Although Australian Securities Exchange (ASX) futures were pointing to a gain of 31 points or 0.4% in the ASX 200 index at the start of the last day of the trading week, the benchmark was trading 0.4% lower by 10:30 am AEST (12:30 am GMT)
In New York overnight, the Dow Jones Industrial Average surged 1.7% to a record closing high, while the S&P 500 gained 0.4% and the Nasdaq Composite added just 0.1% on Thursday (Friday AEST).
This was despite a plunge in Broadcom shares after the U.S. chipmaker missed revenue expectations, which dampened enthusiasm for artificial intelligence (AI) stocks.
"About the only blemish on the market at this point is Broadcom, and I think investors are buying the dip," said Murphy & Sylvest senior wealth adviser and market strategist Paul Nolte in a Reuters report.
"I don't think investors have given up on chips yet, but what they've yet to come to grips with, 'Is this real?

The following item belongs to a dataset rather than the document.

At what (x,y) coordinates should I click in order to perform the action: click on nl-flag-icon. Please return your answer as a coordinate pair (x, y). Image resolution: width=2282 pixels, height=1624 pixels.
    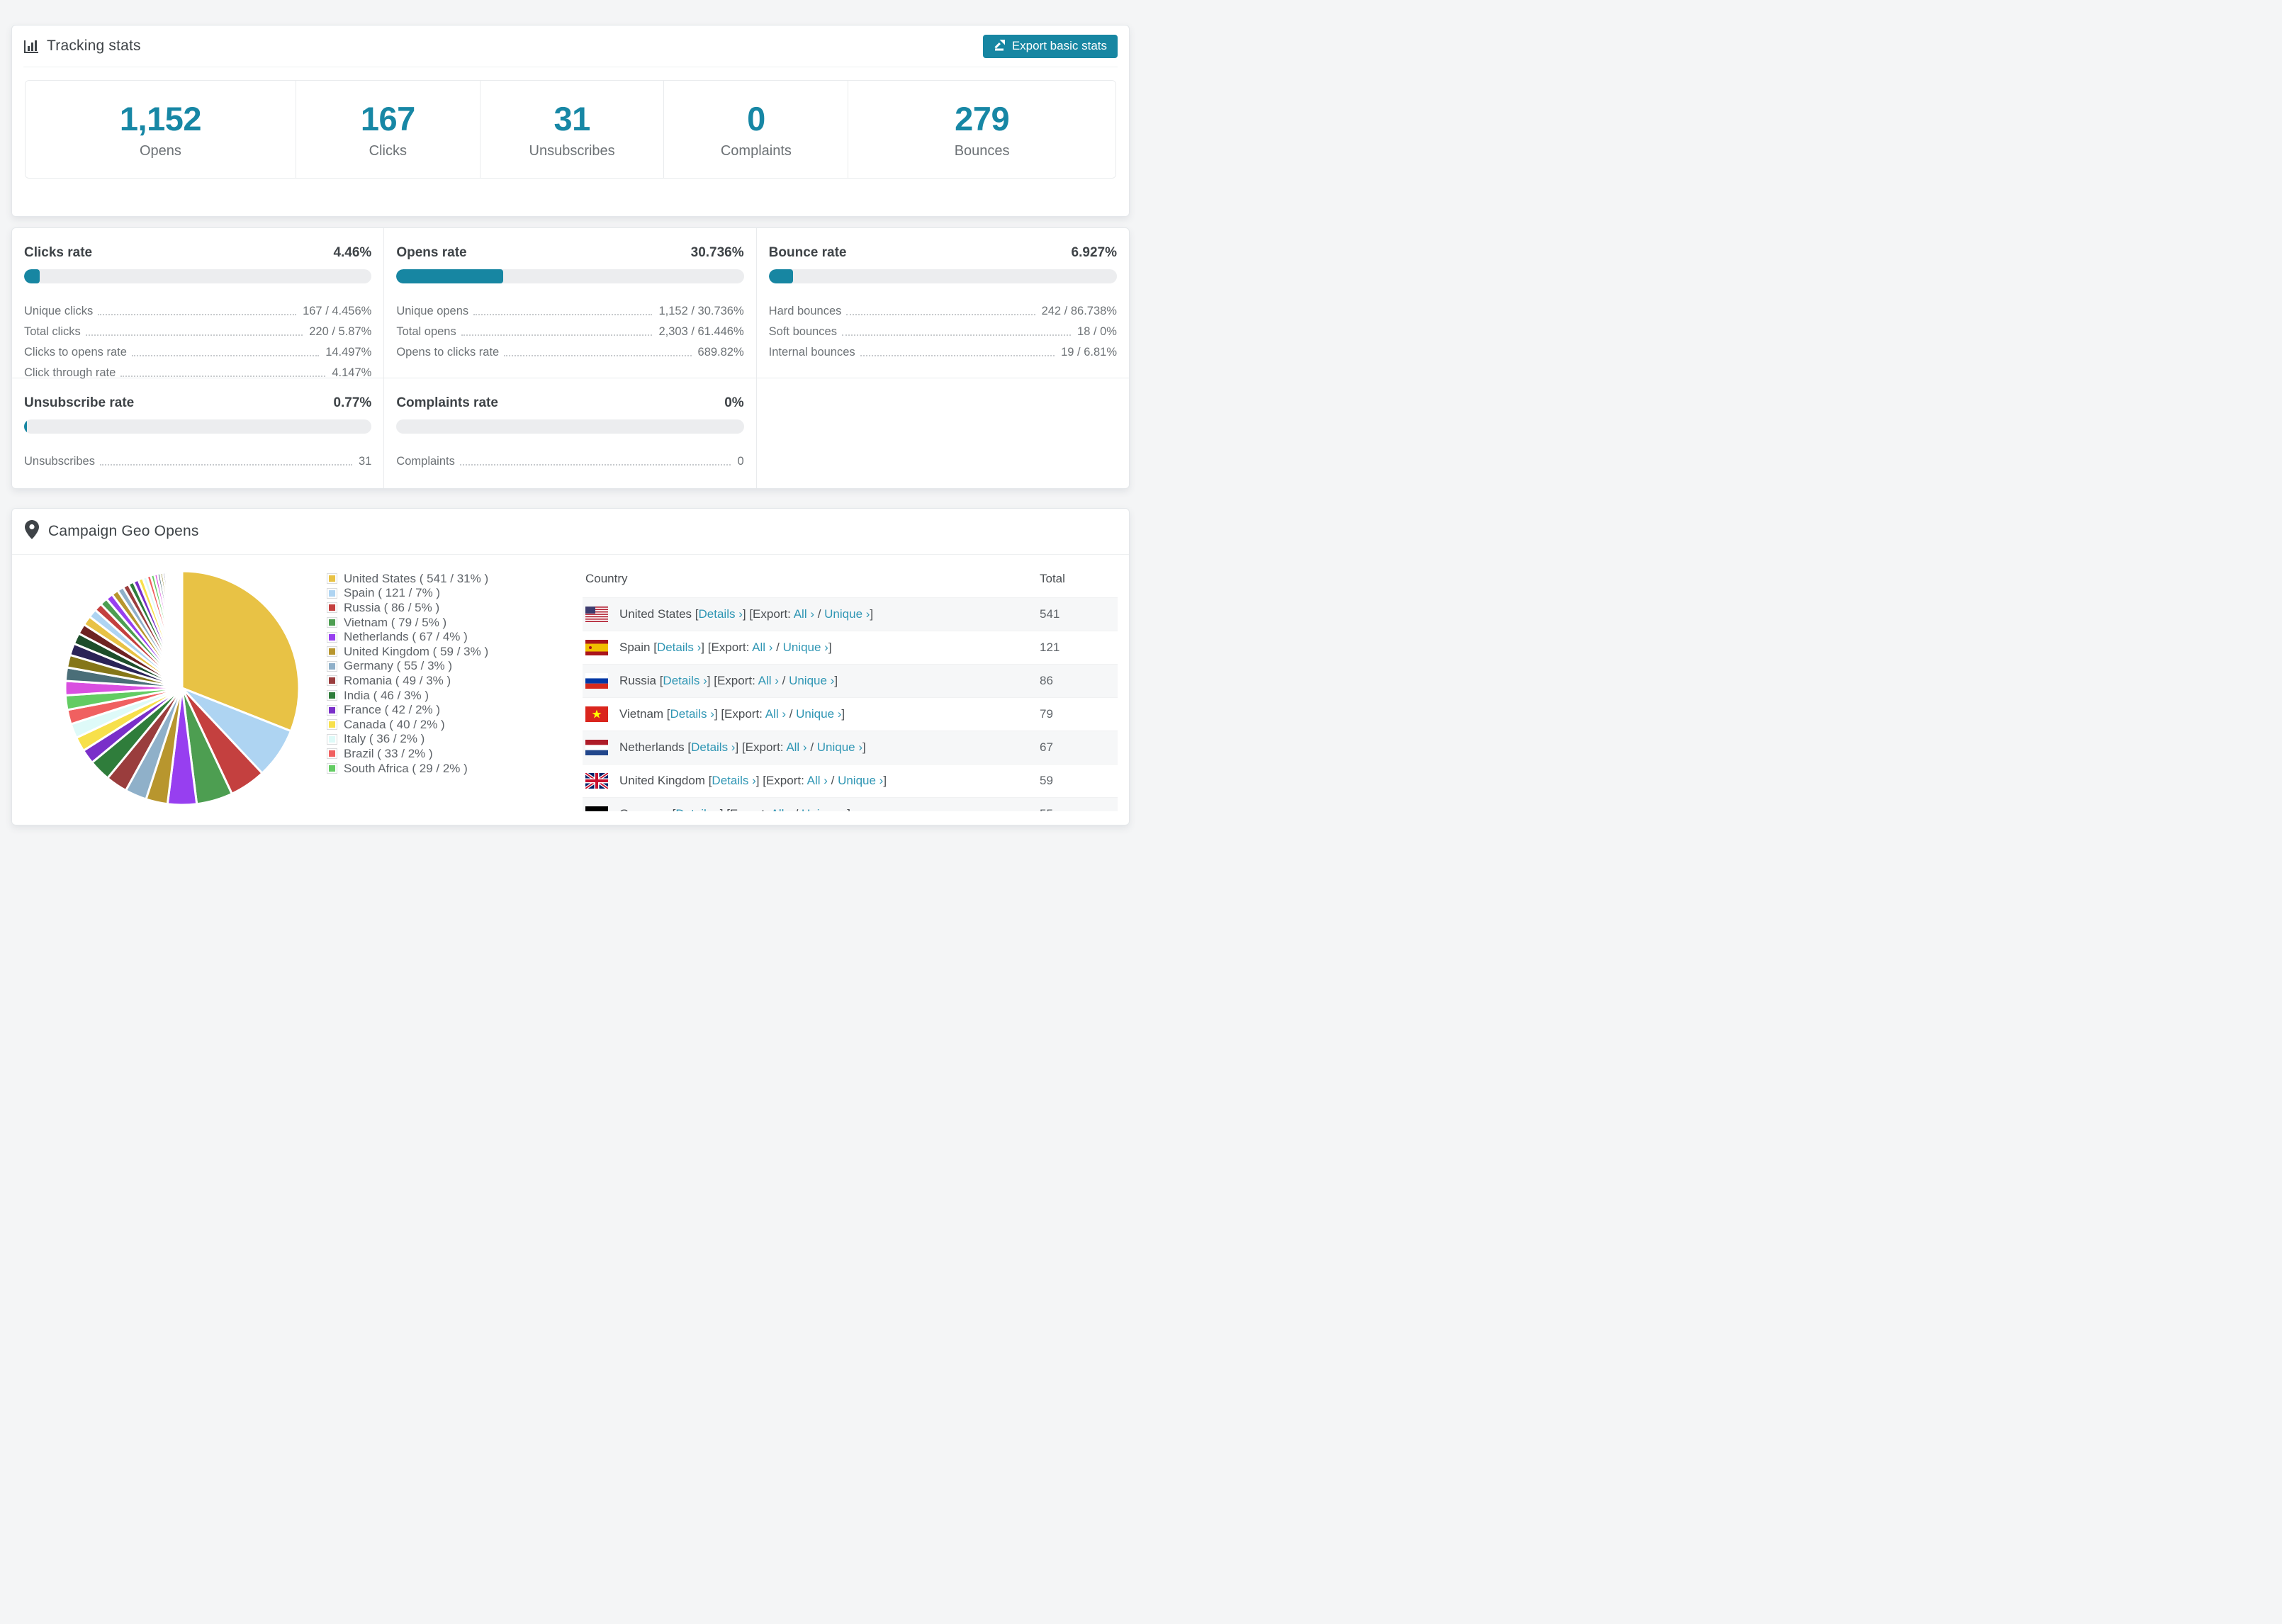
    Looking at the image, I should click on (596, 747).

Are these valuations legitimate?' I'm not sure yet that investors have really questioned that."
The ASX 200 has underperformed the three major U.S indexes over all periods in the last year, except on one day.
Burrell Stockbroking wealth adviser Adam Dight said the ASX essentially had just one well-performing sector, the mining-focussed materials segment, “and the rest are just making up the numbers” with tax and interest rates rises taking the “wind out of their sails.”

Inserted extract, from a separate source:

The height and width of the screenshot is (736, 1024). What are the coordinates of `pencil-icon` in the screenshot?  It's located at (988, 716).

“There’s no EPS (earnings per share) growth,” Dight said.
He said clients were now fully invested after deploying their cash ahead of the start of the new financial year on 1 July.
The Australian market fell on Thursday with the ASX 200 Index dropping 99.6 points, or 1.1%, to 8,686.1 points.
In fixed interest markets, two-year Australian Government bond yields fell by 0.11% to 4.614% while 10-year rates held steady at 4.91% at the time of writing.